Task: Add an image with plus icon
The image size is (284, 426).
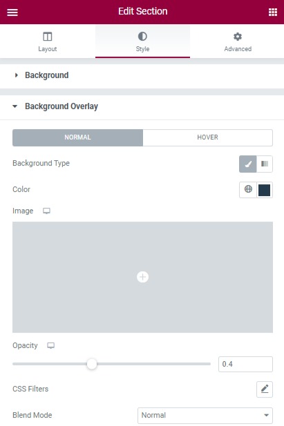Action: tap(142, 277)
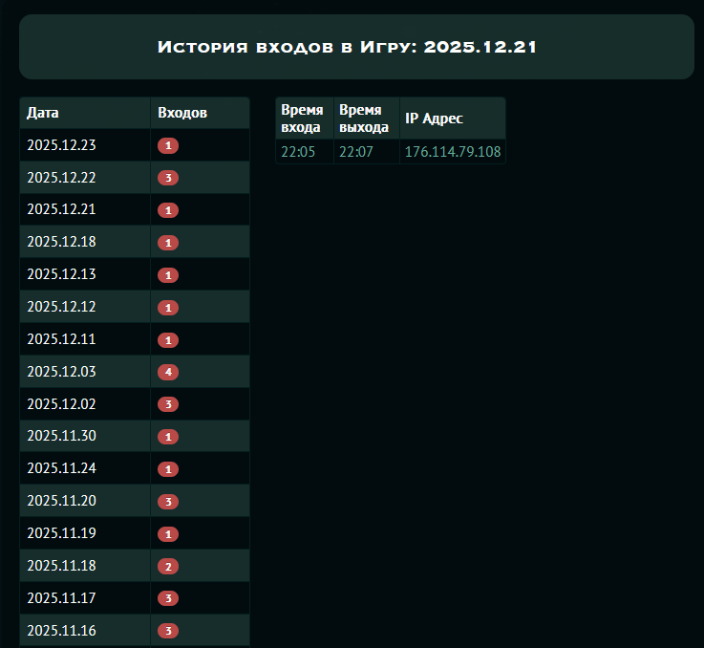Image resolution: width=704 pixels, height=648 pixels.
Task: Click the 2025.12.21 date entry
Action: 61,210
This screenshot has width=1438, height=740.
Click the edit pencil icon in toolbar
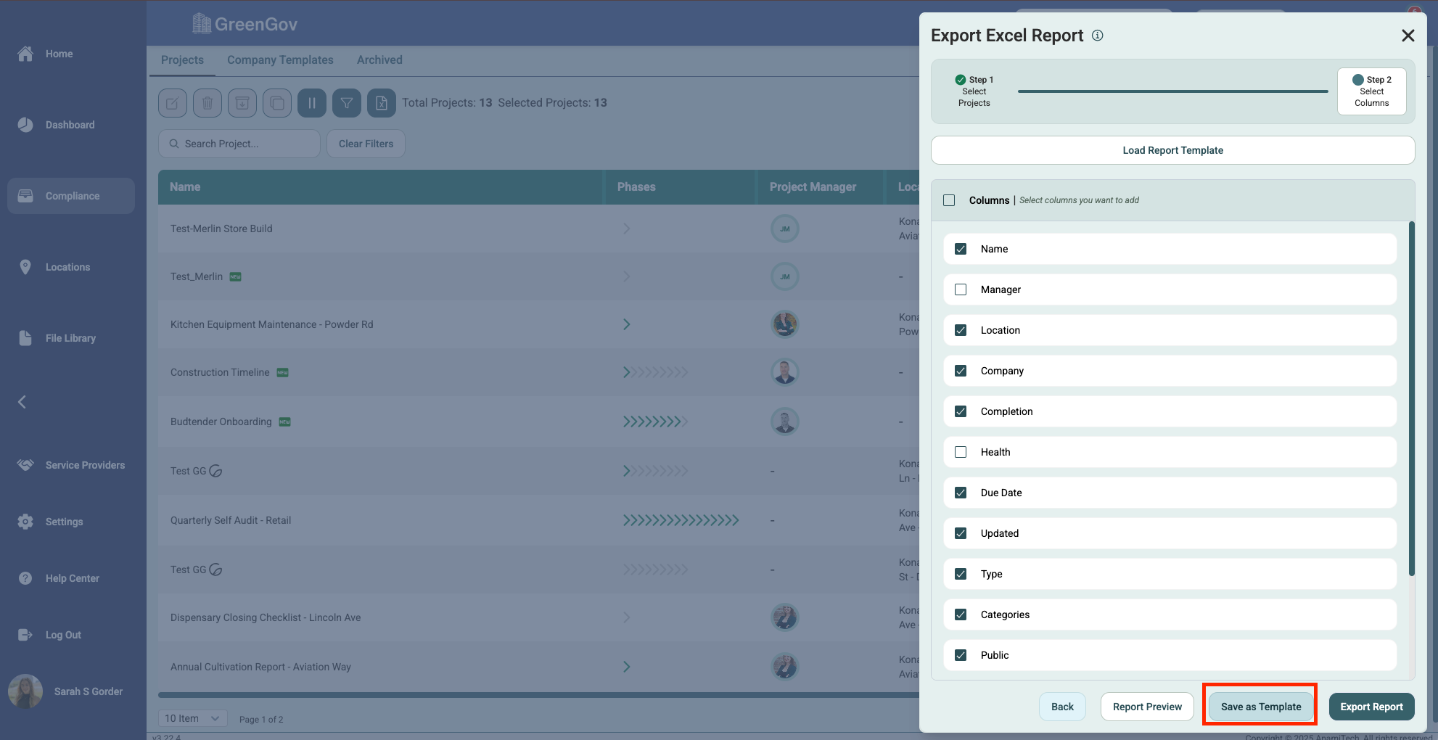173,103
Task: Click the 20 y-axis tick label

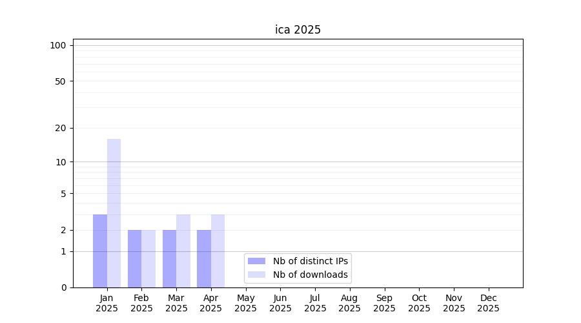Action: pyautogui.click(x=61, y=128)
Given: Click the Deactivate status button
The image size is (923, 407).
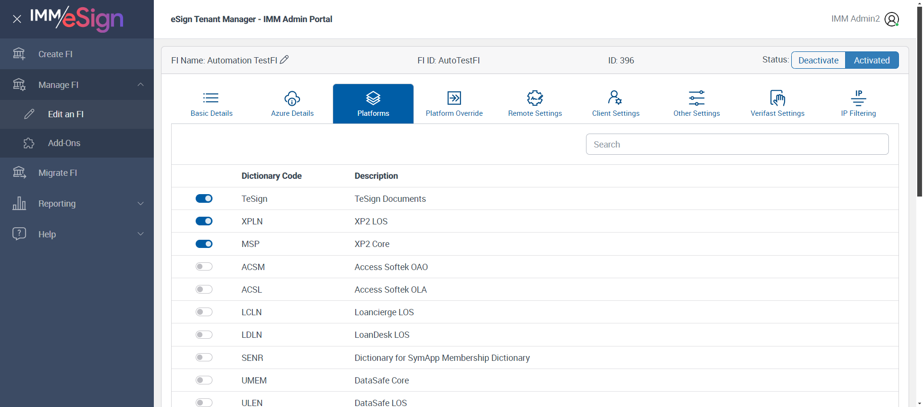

* [Brief]
What is needed is an exact repetition of every entry, without the pictures.

* [Expected output]
Task: Add an image with plus icon
The image size is (284, 426).
Action: tap(142, 277)
Image resolution: width=704 pixels, height=648 pixels.
Task: Click the 2025.12.21 date entry
Action: 61,210
This screenshot has width=1438, height=740.
Click the edit pencil icon in toolbar
173,103
Task: Click the 20 y-axis tick label

Action: pyautogui.click(x=61, y=128)
Given: Click the Deactivate status button
The image size is (923, 407).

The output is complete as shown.